- [Given passage]:
——

Many issues relating to health reform are creating deep divisions among Americans, including taxes, mandates, and the public plan option. Yet I had assumed that there was a general consensus that everyone should have access to affordable coverage, and the disagreement was mostly over how to achieve it, not whether this should be a major objective.
I was wrong: many critics of the current effort believe that covering everyone is not all that important, at least when compared to other priorities.
For instance, the House GOP's health reform proposal, according to the Congressional Budget Office, would reduce "the number of nonelderly people without health insurance by about 3 million in 2019 and leaving about 52 million nonelderly residents uninsured. The share of legal nonelderly residents with insurance coverage in 2019 - 83 percent - would be roughly in line with the current share." Instead, the GOP plan focuses more on providing more (and less costly) coverage options for people who already have health insurance.
In a recent Washington Post column, Robert Samuelson makes the case why providing health insurance to everyone is less important than keeping government spending under control:
" . . almost everyone thinks that people in need of essential medical care should get it; ideally, everyone would have health insurance. The pursuit of these worthy goals can easily be projected as a high-minded exercise for the public good. It's false for two reasons. First, the country has other goals - including preventing financial crises and minimizing the crushing effects of high deficits or taxes on the economy and younger Americans -- that 'health-care reform' would jeopardize. And second, the benefits of 'reform' are exaggerated. Sure, many Americans would feel less fearful about losing insurance; but there are cheaper ways to limit insecurity."

——

- [Work order A]: Copy the health reform passage word for word, from "Many issues relating" up to and including "a major objective.".
- [Work order B]: Continue the health reform passage after its final sentence.

——

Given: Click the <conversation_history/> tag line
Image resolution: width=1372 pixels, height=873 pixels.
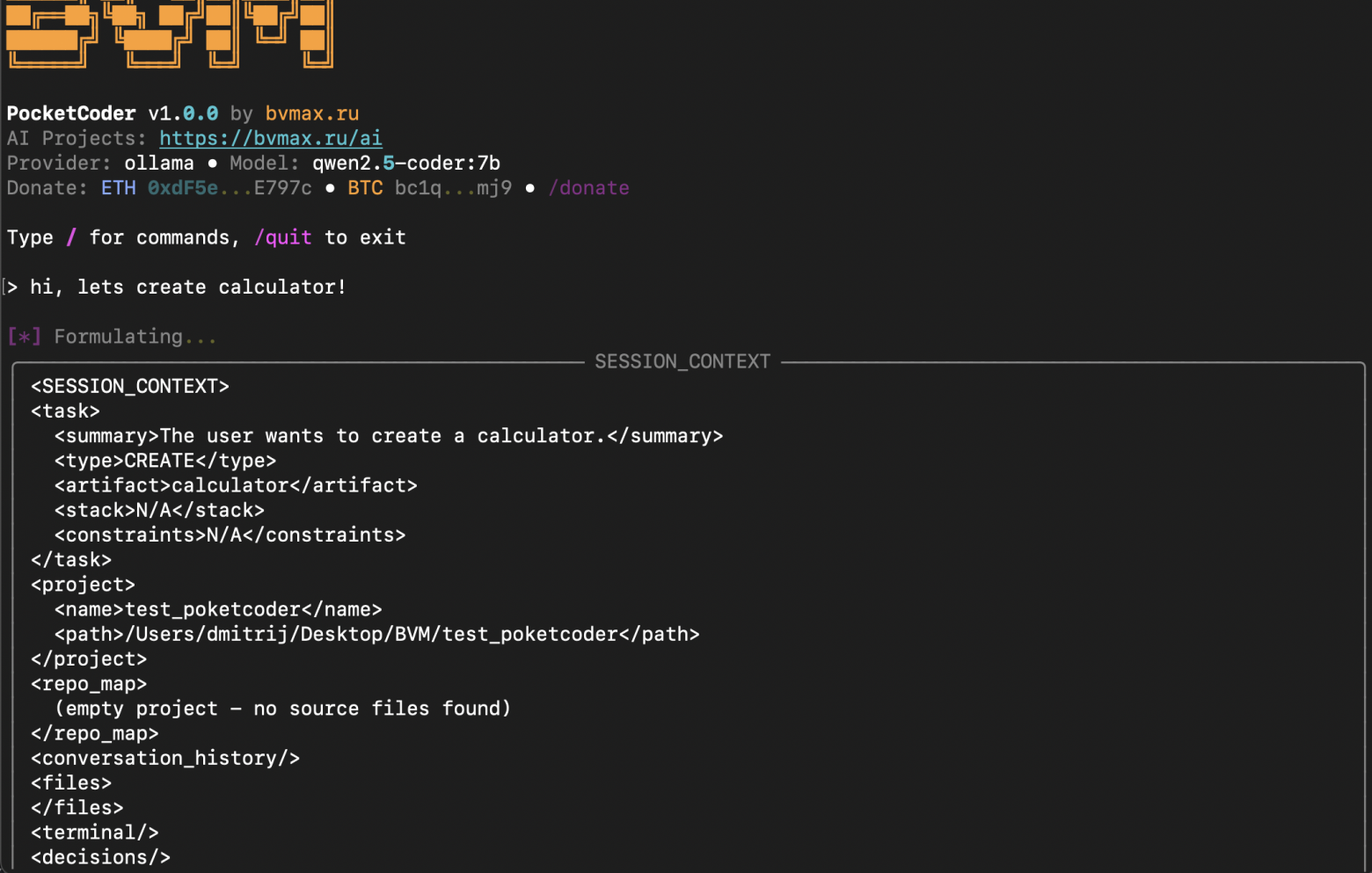Looking at the screenshot, I should (x=165, y=759).
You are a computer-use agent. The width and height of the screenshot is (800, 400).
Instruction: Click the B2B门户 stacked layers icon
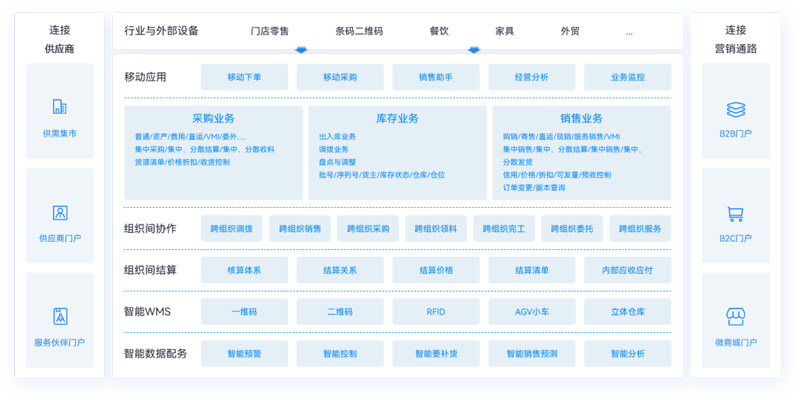pyautogui.click(x=735, y=108)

——

- [Expected answer A]:
Many issues relating to health reform are creating deep divisions among Americans, including taxes, mandates, and the public plan option. Yet I had assumed that there was a general consensus that everyone should have access to affordable coverage, and the disagreement was mostly over how to achieve it, not whether this should be a major objective.

- [Expected answer B]:
Is Samuelson right that the issue is mostly about reducing "insecurity?" For many of the uninsured, it is much more than that. According to a new Harvard study, people without health insurance are 40 percent higher risk of death than those with health insurance, and 45,000 Americans of them die each year as a consequence. Similarly, in 2002, the Institute of Medicine found people without health insurance are more likely to suffer poor health and die prematurely. And in 2008, the Urban Institute updated the IOM report and estimated that 137,000 people died from 2000 through 2006 because they lacked health insurance, including 22,000 people in 2006.
Providing all Americans with access to affordable health insurance coverage is a top priority for the American College of Physicians, and one of the many reasons why the College has expressed support for many of the key policies in H.R. 3962.
I am ambivalent about the question of whether health care is a right, but I firmly believe, as does the ACP, that covering everyone is the right thing to do. I don't disagree that the country has other important goals, as Samuelson argues, like minimizing crushing deficits. But if the annual death toll of not having coverage is akin to the total U.S. deaths suffered during the Vietnam War, how can preventing such deaths not be an essential purpose of health reform?
Today's questions: Do you believe that uninsured people are more likely to die prematurely? Do you believe that providing all Americans with health coverage should be an essential purpose of health reform?